* _Your goal_
After finding the line containing "Switch to the 自定义" below, please output that line and each following one through the line containing "The height and width of the screenshot is (969, 1920).", exactly as written.

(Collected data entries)
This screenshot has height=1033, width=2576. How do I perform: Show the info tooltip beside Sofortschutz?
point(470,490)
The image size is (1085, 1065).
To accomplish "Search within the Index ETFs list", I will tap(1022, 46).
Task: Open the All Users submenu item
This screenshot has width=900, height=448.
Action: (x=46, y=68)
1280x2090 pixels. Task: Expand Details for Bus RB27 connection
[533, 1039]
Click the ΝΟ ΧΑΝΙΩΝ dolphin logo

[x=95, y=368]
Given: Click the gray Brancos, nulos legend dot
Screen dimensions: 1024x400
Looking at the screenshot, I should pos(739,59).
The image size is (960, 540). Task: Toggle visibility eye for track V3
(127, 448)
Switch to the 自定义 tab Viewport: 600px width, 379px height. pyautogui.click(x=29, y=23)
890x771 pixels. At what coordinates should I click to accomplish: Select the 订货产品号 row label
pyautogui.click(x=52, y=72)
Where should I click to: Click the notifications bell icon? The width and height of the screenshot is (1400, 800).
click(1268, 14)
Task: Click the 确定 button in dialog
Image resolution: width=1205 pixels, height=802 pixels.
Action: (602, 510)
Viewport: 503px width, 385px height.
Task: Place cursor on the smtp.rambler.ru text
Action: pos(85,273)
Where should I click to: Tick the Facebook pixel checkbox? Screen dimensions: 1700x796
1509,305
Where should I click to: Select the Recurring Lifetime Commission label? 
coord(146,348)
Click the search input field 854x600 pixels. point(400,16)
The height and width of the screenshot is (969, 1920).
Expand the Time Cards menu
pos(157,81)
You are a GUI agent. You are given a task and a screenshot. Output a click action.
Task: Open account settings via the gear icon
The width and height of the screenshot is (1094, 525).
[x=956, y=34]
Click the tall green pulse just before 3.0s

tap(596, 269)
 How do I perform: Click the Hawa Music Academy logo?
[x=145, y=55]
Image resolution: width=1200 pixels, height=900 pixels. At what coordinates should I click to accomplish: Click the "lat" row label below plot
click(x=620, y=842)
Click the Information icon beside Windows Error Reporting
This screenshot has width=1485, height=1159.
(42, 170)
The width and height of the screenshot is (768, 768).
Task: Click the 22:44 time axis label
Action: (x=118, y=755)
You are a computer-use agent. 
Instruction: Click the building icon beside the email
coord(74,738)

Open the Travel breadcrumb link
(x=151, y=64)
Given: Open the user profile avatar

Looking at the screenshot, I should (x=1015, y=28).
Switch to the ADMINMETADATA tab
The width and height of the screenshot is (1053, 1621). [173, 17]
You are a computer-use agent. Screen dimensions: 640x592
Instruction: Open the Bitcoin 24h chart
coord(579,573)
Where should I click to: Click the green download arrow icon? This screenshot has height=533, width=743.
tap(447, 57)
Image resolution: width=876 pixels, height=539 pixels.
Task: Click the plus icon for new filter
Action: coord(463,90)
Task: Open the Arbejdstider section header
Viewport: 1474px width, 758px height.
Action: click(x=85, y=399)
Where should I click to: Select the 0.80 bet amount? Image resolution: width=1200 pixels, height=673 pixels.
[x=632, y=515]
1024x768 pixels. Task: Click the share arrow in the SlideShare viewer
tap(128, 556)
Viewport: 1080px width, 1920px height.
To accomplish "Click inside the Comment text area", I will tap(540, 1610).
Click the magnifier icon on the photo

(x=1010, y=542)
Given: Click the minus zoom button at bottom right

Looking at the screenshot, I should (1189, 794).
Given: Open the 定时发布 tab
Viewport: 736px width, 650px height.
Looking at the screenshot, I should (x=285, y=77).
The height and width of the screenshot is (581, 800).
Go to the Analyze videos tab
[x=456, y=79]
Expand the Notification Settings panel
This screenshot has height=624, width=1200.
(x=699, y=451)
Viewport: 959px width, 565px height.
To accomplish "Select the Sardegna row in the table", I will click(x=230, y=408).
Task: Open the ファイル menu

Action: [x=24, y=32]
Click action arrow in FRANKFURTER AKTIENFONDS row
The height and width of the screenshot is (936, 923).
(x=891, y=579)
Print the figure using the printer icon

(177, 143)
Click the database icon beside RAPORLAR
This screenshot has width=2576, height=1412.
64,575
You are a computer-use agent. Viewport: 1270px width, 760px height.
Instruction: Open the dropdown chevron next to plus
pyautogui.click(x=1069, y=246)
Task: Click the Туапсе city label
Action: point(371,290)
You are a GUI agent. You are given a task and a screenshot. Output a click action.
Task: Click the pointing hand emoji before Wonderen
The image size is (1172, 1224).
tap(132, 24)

* _Exercise response_
Switch to the 自定义 tab Viewport: 600px width, 379px height. pyautogui.click(x=29, y=23)
890x771 pixels. At what coordinates should I click to accomplish: Select the 订货产品号 row label
pyautogui.click(x=52, y=72)
Where should I click to: Click the notifications bell icon? The width and height of the screenshot is (1400, 800).
click(1268, 14)
Task: Click the 确定 button in dialog
Image resolution: width=1205 pixels, height=802 pixels.
Action: (602, 510)
Viewport: 503px width, 385px height.
Task: Place cursor on the smtp.rambler.ru text
Action: pos(85,273)
Where should I click to: Tick the Facebook pixel checkbox? Screen dimensions: 1700x796
1509,305
Where should I click to: Select the Recurring Lifetime Commission label? 
coord(146,348)
Click the search input field 854x600 pixels. point(400,16)
The height and width of the screenshot is (969, 1920).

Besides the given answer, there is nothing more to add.